Each OG DTL reconciliation result files
(02_dtl_reconciliation/OGXXXXXXX/angst/*)

Method:

DTL reconciliation of species tree & each OG bootstrap gene trees using AnGST.

ℹ️ TIPS
AnGST estimates DTL events when the number of genes is three or more.
DTL events when the number of genes is less than three are estimated in the next data aggregation step.

Parameter(AnGST):

dup_cost = 2, los_cost = 1, trn_cost = 3 (default)
timetree option = off (default)

7. Aggregate and map genome-wide DTL reconciliation result

Input:

Each OG DTL reconciliation result files
(02_dtl_reconciliation/OGXXXXXXX/angst/*)

Output:

Aggregated and mapped genome-wide DTL event result
(03_aggregate_map_result/*)

Method:

Aggregate and map genome-wide DTL reconciliation result from AnGST results.

If OG gene number >= 3:

Extract DTL event information from AnGST result file.

If OG gene number == 2:

Estimates DTL events by self-implemented method like AnGST.
DTL cost of three case scenario is calculated and lowest DTL cost scenario is selected.

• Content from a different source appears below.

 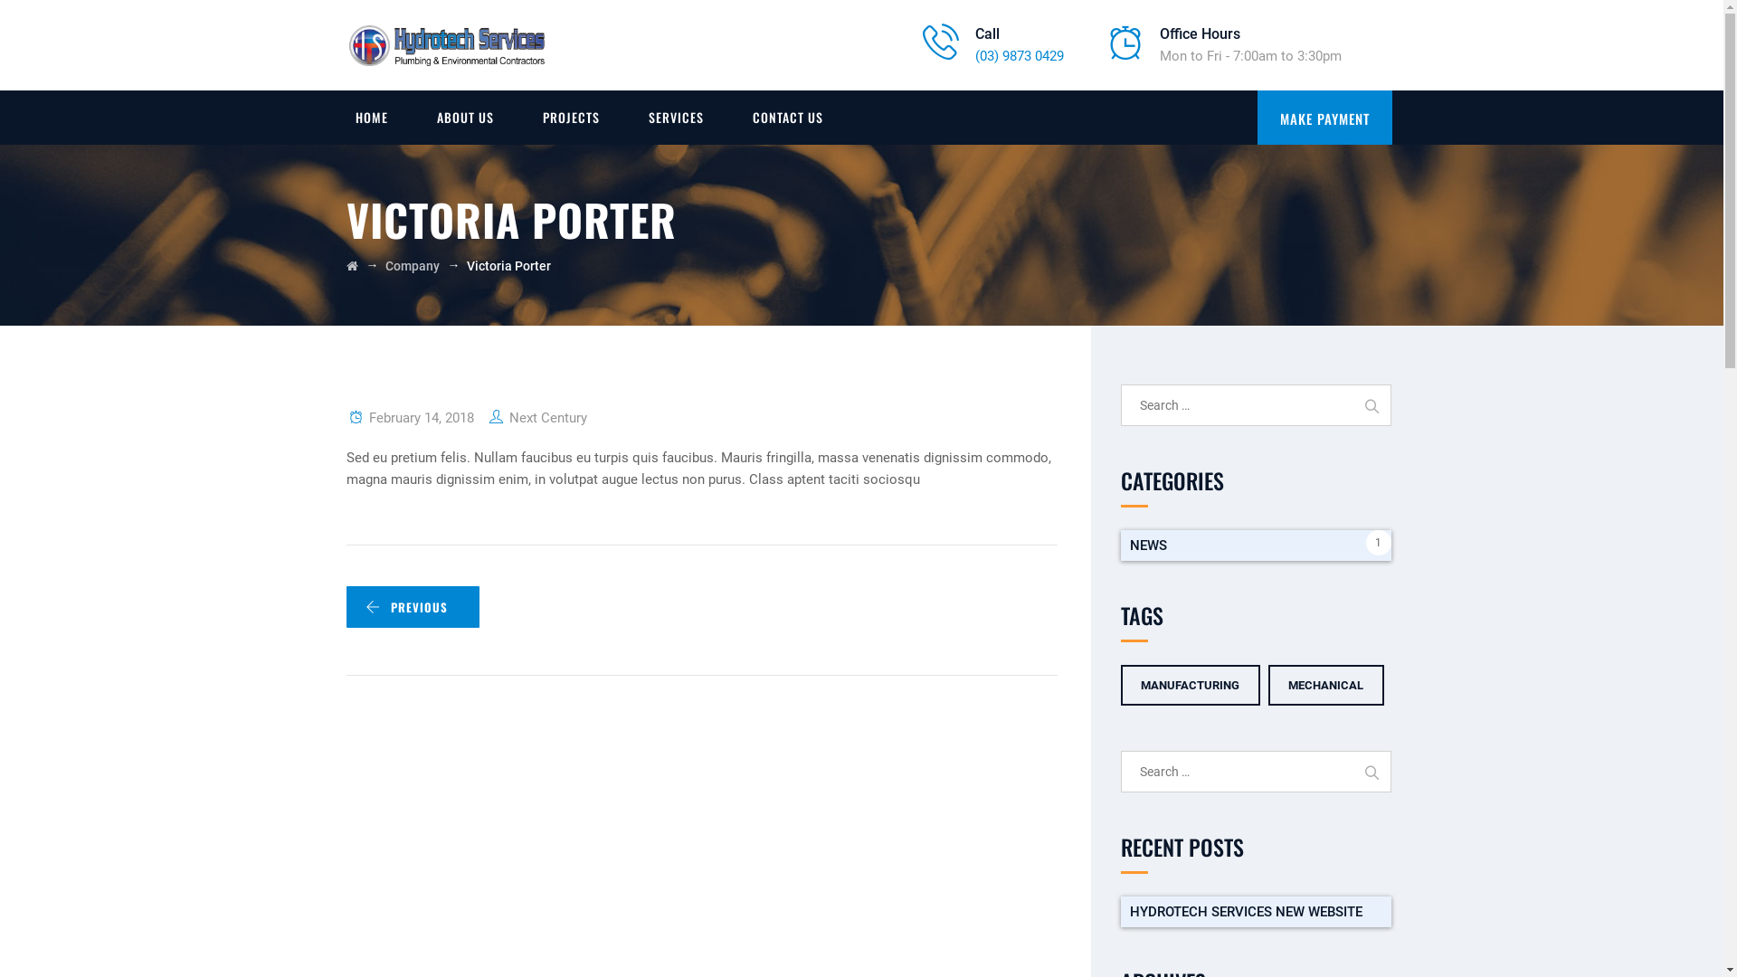 I want to click on '(03) 9873 0429', so click(x=1019, y=54).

Case1: Newly born in one leaf node and then duplication occur.
Case2: Newly born in one internal node and then speciation and loss occur.
Case3: Newly born in one leaf node and then transfer to another leaf node occur.

If OG gene number == 1:

Treat target gene as newly born in gene's species node.